OL : Cris, Bastos, Cissokho, Källström, par ici la sortie...

On le savait sur les nerfs. Depuis la reprise, Jean-Michel Aulas ruminait, au point de devenir très irritable avec ses collaborateurs et son entourage. Le président de l'OL se lâche dans Le Progrès du jour en dénonçant "la pression néfaste des pharaons ou des dinosaures de vestiaires". Aulas vise clairement quatre joueurs : Cris, Bastos, Cissokho et Källström invités à quitter Lyon.

"La saison dernière, un certain nombre de joueurs ont pourri le vestiaire", indique-t-il. "Ils n'ont pas joué le jeu alors qu'il y avait de la place pour gagner le titre et la Coupe de la Ligue. Il y a eu une pression néfaste des pharaons ou des dinosaures de vestiaires. Je ne veux plus de ça", surenchérit JMA.

"Cris ne peut plus rester. Bastos un cas d'école."

Et de poursuivre : "J’ai vraiment en travers les matches à Nicosie, à Caen, à Valenciennes, en finale de la Coupe de la Ligue. Je l’ai dit aux joueurs avant le départ pour Tignes, et je crois que je n’ai pas été flou. Maintenant, je mets les valeurs des joueurs avant le palmarès passé."

Visiblement pas rassasié, le président rhodanien s'en prend directement à Cris. "Cris ne peut plus rester avec nous", lâche-t-il. "S’il s’en va, on aura un plan B qui peut très bien venir du Brésil. Claude Puel avait fait resigner Cris car il le craignait. Pour Rémi la saison a été très délicate avec Cris. Le duo Koné-Lovren n’a pas trouvé ses marques car Cris a freiné leur évolution."

Joker pour Gomis

Puis c'est au tour de Cissokho, Källström et Bastos d'en prendre pour leur grade. "Il paraît qu’Aly Cissokho a changé d’agent et que ça va aller mieux, alors il va partir, et le petit Dabo sera avec nous", affirme-t-il. "J’ai vu un très bon Källström à l’Euro 2012, et je n’ai pas vu du tout le même avec nous la saison dernière.

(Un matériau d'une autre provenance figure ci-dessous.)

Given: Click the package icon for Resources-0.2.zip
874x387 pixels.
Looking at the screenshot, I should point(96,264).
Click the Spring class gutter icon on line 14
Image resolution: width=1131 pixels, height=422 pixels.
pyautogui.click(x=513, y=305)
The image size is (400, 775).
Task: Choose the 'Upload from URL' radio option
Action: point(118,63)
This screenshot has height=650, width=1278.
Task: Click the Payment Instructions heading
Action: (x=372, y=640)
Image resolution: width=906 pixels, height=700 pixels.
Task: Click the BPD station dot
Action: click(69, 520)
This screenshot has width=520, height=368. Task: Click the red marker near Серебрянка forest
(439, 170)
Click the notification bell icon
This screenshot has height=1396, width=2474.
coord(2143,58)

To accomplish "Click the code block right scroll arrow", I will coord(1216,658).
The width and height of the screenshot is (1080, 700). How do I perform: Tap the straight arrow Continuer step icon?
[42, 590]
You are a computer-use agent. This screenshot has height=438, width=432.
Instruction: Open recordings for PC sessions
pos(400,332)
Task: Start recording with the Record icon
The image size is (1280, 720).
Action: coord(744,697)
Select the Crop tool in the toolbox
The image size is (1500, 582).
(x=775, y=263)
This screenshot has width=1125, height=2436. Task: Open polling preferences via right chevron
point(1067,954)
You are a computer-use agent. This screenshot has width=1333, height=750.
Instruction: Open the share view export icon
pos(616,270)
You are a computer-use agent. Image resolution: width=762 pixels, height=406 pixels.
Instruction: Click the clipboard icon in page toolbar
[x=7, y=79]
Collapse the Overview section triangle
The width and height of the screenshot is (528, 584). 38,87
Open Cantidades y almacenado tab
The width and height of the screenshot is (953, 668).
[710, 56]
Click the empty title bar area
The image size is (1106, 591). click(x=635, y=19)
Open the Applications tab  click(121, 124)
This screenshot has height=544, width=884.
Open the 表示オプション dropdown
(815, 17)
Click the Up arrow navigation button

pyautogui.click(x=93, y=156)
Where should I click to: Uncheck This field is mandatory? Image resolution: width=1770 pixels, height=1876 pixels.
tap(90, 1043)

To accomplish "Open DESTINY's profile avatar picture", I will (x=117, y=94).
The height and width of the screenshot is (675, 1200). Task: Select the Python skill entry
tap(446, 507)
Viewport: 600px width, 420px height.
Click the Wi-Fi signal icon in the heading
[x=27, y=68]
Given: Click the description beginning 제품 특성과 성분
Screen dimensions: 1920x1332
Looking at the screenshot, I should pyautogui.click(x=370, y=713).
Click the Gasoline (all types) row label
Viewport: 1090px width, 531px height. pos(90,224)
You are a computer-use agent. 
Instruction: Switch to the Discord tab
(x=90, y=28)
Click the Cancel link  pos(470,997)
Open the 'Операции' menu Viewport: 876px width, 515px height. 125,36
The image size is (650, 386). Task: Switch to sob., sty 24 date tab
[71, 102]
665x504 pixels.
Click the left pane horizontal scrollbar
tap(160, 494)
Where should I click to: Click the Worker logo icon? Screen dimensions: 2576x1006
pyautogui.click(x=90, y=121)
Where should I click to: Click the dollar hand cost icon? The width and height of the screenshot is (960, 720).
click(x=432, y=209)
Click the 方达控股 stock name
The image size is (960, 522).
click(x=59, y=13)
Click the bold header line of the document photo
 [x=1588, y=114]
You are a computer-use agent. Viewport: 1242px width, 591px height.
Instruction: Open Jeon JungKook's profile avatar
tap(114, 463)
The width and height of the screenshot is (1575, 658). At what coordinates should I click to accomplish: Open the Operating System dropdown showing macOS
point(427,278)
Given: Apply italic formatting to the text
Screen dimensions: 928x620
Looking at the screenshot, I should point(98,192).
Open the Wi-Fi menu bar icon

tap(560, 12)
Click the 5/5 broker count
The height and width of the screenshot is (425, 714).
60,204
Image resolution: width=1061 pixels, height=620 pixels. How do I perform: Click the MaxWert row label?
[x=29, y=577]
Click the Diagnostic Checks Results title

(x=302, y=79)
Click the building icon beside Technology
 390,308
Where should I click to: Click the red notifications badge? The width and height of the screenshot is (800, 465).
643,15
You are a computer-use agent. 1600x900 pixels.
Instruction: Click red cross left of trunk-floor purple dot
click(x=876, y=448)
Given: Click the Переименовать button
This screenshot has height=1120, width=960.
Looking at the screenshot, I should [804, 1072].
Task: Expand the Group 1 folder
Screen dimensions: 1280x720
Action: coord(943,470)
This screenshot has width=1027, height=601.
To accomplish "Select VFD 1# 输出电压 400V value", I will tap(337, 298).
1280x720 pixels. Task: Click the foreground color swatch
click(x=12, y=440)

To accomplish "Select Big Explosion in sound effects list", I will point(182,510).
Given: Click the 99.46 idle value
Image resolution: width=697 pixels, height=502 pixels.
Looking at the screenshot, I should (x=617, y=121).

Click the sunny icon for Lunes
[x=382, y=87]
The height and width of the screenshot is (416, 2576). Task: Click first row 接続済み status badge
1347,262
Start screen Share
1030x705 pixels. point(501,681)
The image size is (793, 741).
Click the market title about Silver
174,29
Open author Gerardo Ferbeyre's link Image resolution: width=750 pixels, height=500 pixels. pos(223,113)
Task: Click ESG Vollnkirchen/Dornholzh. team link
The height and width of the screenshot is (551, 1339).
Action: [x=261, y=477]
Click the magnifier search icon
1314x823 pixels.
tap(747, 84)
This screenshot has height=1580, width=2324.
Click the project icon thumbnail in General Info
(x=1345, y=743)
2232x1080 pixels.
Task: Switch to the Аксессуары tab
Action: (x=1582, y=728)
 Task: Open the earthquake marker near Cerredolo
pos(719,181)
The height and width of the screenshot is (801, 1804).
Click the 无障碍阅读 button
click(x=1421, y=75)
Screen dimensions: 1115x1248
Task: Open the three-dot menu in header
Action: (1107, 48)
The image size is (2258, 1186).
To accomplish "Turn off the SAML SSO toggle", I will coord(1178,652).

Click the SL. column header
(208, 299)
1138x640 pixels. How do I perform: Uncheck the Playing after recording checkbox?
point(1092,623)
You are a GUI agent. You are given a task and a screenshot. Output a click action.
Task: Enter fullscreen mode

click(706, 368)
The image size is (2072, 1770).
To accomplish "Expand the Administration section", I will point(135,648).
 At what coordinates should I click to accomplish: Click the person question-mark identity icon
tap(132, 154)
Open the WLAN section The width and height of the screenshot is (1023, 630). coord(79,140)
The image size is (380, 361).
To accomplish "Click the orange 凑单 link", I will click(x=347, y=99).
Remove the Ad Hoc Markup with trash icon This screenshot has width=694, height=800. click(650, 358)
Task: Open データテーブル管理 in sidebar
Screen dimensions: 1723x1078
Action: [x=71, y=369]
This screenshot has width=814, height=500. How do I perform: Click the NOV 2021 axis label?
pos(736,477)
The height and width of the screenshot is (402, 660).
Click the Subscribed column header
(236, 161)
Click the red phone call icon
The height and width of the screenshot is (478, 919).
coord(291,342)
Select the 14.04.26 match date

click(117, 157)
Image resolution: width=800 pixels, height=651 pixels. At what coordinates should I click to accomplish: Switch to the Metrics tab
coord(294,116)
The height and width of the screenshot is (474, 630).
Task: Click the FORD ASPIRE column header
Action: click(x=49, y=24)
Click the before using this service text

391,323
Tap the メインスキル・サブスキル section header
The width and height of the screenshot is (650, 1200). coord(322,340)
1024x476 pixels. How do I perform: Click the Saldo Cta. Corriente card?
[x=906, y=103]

On aurait pu le transférer l’hiver dernier, on a attendu, là on va voir", concède-t-il. "Bastos lui est un cas d’école. Mais à deux ans d’un mondial au Brésil, il va aller beaucoup mieux croyez-moi."

Concernant l’avenir de Bafétimbi Gomis, entendu comme témoin assisté en juin dans une affaire de viol supposé, le boss de l'OL répond simplement : "Joker !" On l'aura compris, Jean-Michel Aulas avait des choses à dire. Reste à savoir si cette sortie médiatique sera bénéfique ou non au club lyonnais.